Southeast Asian Archive Digital Resource to Debut
In spring quarter, the UCI Libraries will release SEAAdoc: Documenting the Southeast Asian American Experience, a new website featuring primary and secondary materials that document the diverse Southeast Asian populations in the United States. The site was funded by a grant to the Libraries from the National Endowment for the Humanities.
SEAAdoc seaadoc.lib.uci.edu focuses on the cultural, educational, economic, political, and social experiences of Southeast Asian refugees and immigrants. The site also provides insights into the events that have led Southeast Asians to flee their homelands in the decades since the Vietnam War, as well as describing the major ethnic groups to which the refugees belong. SEAAdoc is intended for use by K-12 teachers, students, and the general public for research and educational purposes.
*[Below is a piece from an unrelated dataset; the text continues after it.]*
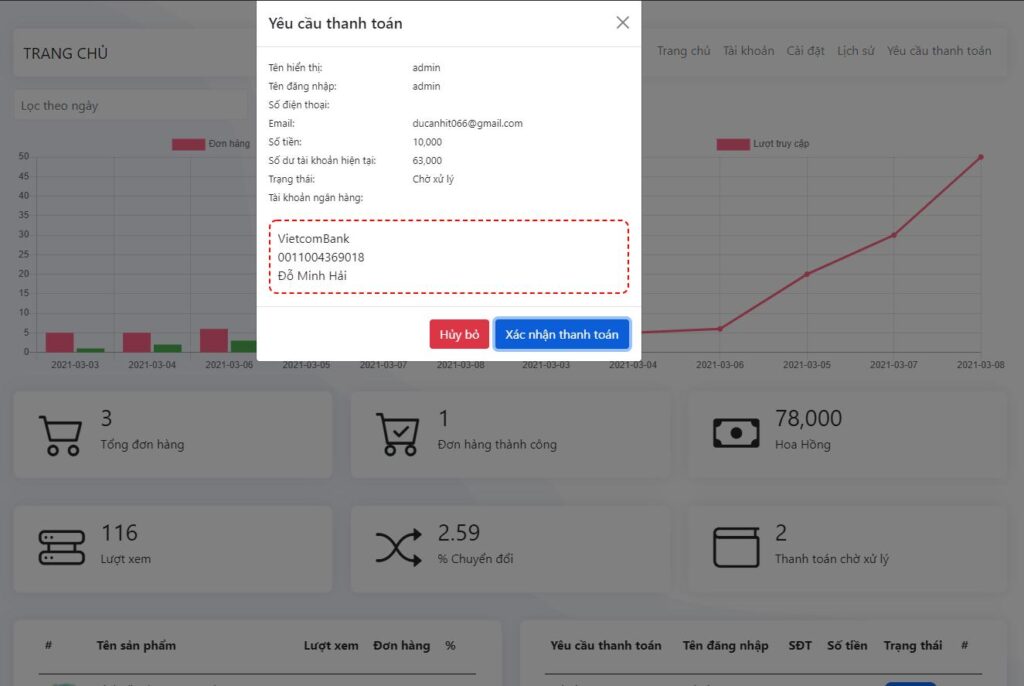Click the shopping cart icon for Tổng đơn hàng
The height and width of the screenshot is (686, 1024).
coord(59,435)

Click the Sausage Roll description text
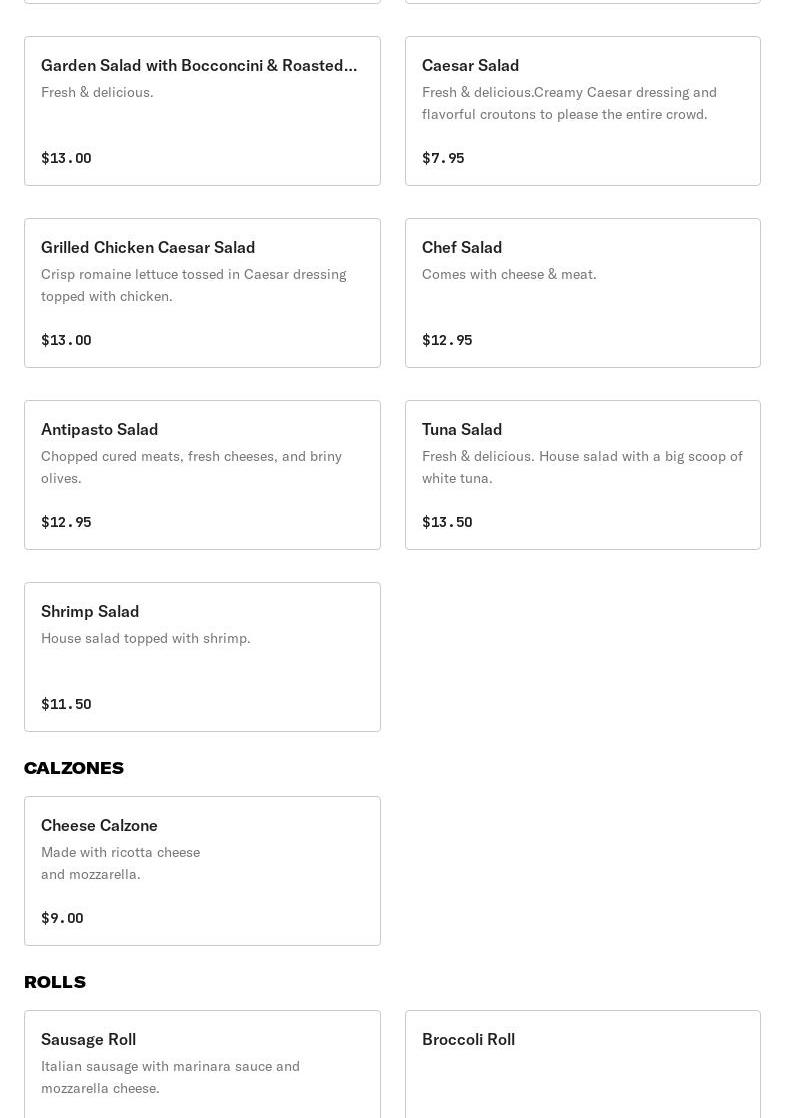170,1077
The site is composed of three sections: READ, SEARCH, and TEACH. Professor Linda Trinh Vo of UCI’s Department of Asian American Studies, who served as faculty advisor for the NEH grant, wrote the READ essays that serve as an introduction to the Southeast Asian American experience. This section also includes bibliographies of sources for future reading.
SEARCH provides access to digitized copies of 1,500 images and 4,000 pages of text selected from UCI’s Southeast Asian Archive. Users can browse by topic, ethnic group, or format (photographs, paintings, posters, oral histories, and other materials), or search on any keyword or phrase. Individual items include paintings made by refugees, photographs of cultural events, artifacts brought from the homeland, and textual reports detailing refugee experiences.
TEACH contains curricular materials to help teachers use SEAAdoc in the classroom. More than twenty syllabi developed for college-level Asian American Studies classes throughout the United States were contributed to serve as examples for future course development.
The Southeast Asian Archive was established in 1987 to document the experiences of refugees and immigrants from Cambodia, Laos, and Vietnam who resettled in the United States after 1975. The significance of the Archive was nationally recognized when the California State Library and the National Endowment for the Humanities awarded grants to the UCI Libraries to organize the collections and build the SEAAdoc resource.